# Local 3 apprenticeship



## MechanicalDVR (Dec 29, 2007)

Welcome aboard @Tvcjr!

Search the threads on apprenticeship here.

You will be reading plenty of answers to your inquiry, hours worth.

Tip #1: there is no need to reinvent the wheel, exercise your ambition and use 'search'.


----------



## Tvcjr (Feb 6, 2019)

Ok will do thanks for the reply I appreciated


----------



## jelhill (Nov 11, 2018)

You need to complete your profile too.


----------



## 3rd Rail (Jul 9, 2017)

Tvcjr said:


> Hi guys I’m a new member here I have a question about the apprenticeship at local 3 ibew in nyc. I gotten a letter last year in the mail last December that I have been accepted in the program and they said they will contact me sometime in the future on when I will start.
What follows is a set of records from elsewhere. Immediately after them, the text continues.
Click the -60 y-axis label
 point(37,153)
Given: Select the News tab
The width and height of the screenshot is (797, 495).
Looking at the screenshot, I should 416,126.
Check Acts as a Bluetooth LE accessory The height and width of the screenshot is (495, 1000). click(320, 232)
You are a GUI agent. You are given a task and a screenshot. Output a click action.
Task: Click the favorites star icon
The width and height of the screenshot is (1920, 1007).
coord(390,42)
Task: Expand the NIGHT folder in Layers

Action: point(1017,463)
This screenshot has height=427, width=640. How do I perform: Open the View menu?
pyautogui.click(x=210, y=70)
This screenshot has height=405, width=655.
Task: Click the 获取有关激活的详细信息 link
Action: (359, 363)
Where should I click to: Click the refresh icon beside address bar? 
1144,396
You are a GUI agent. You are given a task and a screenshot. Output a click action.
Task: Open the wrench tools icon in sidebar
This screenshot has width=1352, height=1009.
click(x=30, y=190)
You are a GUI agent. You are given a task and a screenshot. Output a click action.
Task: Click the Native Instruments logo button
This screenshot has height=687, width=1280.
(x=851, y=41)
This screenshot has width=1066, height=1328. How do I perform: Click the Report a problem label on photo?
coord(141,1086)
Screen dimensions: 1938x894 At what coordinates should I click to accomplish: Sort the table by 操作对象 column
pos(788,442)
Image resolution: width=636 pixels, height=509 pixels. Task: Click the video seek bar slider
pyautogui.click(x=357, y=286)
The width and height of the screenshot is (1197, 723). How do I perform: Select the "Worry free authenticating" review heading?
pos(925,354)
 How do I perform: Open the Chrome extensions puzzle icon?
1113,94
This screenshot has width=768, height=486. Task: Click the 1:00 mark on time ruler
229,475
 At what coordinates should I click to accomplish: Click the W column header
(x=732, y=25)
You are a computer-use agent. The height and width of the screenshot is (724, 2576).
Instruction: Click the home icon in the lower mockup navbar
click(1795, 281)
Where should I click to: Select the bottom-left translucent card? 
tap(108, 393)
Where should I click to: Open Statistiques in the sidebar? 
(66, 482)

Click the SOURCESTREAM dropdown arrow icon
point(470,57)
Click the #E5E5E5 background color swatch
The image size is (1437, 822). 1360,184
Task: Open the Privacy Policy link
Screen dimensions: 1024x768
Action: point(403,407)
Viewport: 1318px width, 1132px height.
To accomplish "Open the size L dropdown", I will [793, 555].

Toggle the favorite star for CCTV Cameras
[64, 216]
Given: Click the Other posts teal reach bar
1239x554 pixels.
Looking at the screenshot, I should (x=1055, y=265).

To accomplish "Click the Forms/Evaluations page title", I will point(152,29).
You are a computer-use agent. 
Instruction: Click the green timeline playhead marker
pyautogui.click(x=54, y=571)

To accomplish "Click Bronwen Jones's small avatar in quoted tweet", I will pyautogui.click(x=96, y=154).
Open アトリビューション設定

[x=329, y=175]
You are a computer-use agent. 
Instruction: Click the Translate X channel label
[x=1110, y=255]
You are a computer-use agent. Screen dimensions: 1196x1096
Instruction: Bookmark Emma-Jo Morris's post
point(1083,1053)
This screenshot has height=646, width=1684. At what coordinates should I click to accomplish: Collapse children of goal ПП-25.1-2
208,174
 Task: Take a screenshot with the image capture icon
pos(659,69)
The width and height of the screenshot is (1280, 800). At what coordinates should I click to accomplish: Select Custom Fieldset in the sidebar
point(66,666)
Does anyone knows how long till they contact me again to tell me when I would being work/school? cuz I’m really excited and a little inpatient. And also what tips should I know before entering to be successful in the career..
> Thanks in advance :smile:


When I was accepted by them I didn't start until ~4~6 months afterwards, once you pass the drug test and obtain your job ticket you might as well pat yourself on the back.
Congrats on setting your in one the best unions in NYC.


----------



## Tvcjr (Feb 6, 2019)

Thanks 3rd Rail now I don’t feel like my opportunity to join with the union is not in limbo anymore 👍


----------



## HertzHound (Jan 22, 2019)

Where did ice falcon go? Maybe he could answer. 

@icefalcon

Is that how you summons someone?


----------